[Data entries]
== Segment start ==
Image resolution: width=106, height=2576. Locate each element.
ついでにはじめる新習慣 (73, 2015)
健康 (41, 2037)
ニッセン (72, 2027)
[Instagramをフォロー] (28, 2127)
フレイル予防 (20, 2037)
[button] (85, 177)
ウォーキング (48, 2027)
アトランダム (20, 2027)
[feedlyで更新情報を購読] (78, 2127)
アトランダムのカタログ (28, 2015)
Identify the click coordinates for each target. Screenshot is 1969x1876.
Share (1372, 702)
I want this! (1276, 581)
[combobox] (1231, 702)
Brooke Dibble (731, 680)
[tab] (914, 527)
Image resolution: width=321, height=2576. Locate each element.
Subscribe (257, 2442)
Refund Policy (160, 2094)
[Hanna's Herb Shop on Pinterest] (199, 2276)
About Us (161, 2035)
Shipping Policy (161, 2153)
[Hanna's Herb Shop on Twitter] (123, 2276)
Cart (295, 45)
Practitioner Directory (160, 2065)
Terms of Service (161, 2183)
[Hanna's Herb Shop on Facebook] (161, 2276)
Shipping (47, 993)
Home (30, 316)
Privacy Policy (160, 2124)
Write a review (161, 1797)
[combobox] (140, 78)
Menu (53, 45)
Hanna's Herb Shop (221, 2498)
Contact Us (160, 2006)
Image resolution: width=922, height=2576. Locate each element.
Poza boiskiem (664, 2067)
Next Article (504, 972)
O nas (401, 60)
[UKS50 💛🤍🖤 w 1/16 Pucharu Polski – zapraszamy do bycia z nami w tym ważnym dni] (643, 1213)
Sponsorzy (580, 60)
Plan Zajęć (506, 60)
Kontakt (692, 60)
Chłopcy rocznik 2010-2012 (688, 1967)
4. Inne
== Segment end ==
→ WHAT THE TASK ASKS
All that is needed is the line containing "Menu (53, 45)" and each line after it to the end of the data above, set down exactly.

→ RESULT
Menu (53, 45)
Hanna's Herb Shop (221, 2498)
Contact Us (160, 2006)
Image resolution: width=922, height=2576. Locate each element.
Poza boiskiem (664, 2067)
Next Article (504, 972)
O nas (401, 60)
[UKS50 💛🤍🖤 w 1/16 Pucharu Polski – zapraszamy do bycia z nami w tym ważnym dni] (643, 1213)
Sponsorzy (580, 60)
Plan Zajęć (506, 60)
Kontakt (692, 60)
Chłopcy rocznik 2010-2012 (688, 1967)
4. Inne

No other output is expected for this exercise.